(Dataset records)
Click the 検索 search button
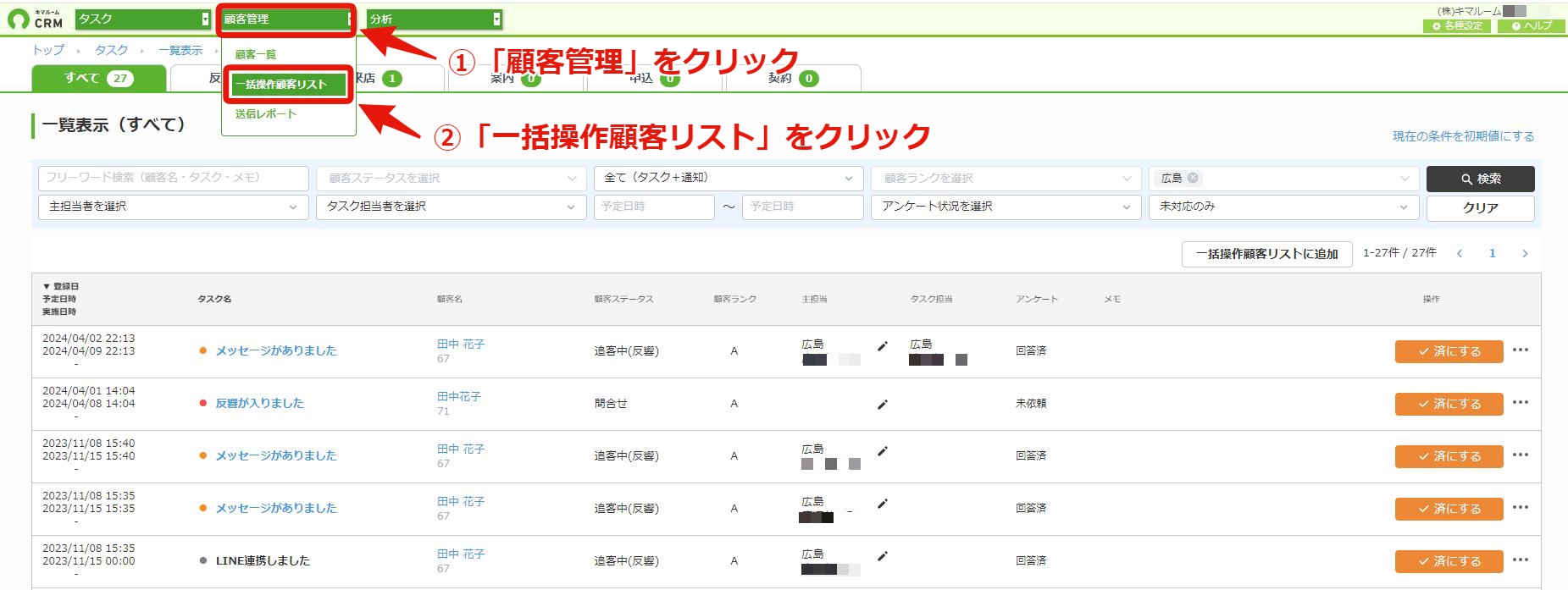(x=1480, y=179)
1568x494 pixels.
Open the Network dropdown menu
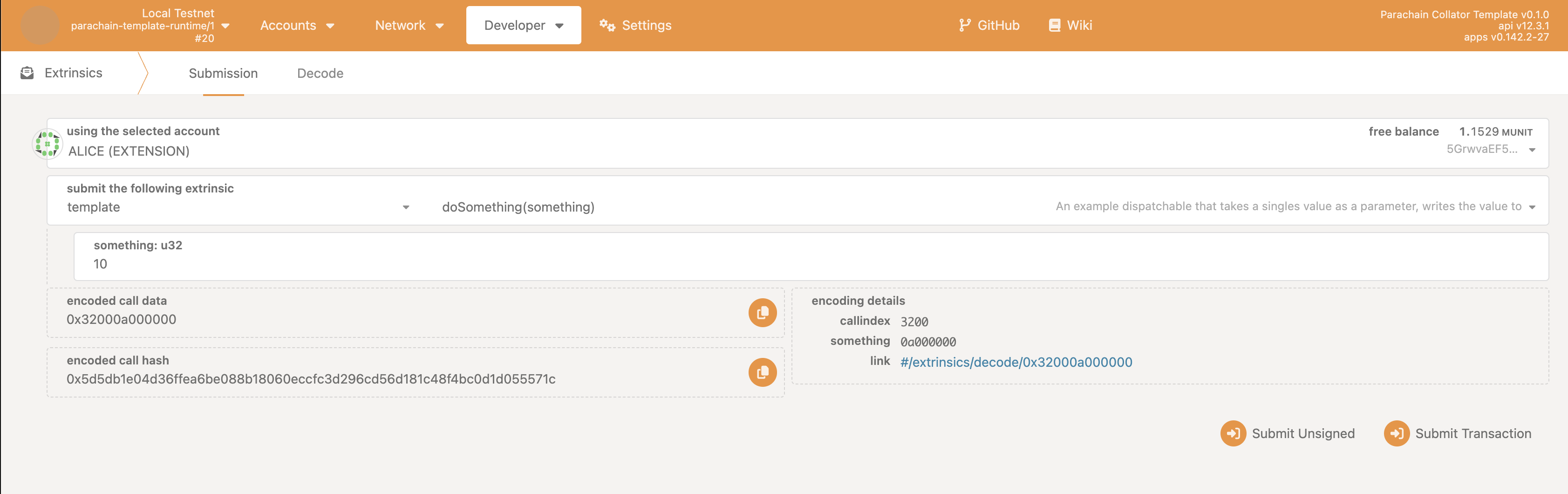pyautogui.click(x=409, y=25)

**How to complete this task:** Repeat the data above exactly, leaving out any pictures it holds.

**Exercise output:**
Click the 検索 search button
(x=1480, y=179)
1568x494 pixels.
Open the Network dropdown menu
pyautogui.click(x=409, y=25)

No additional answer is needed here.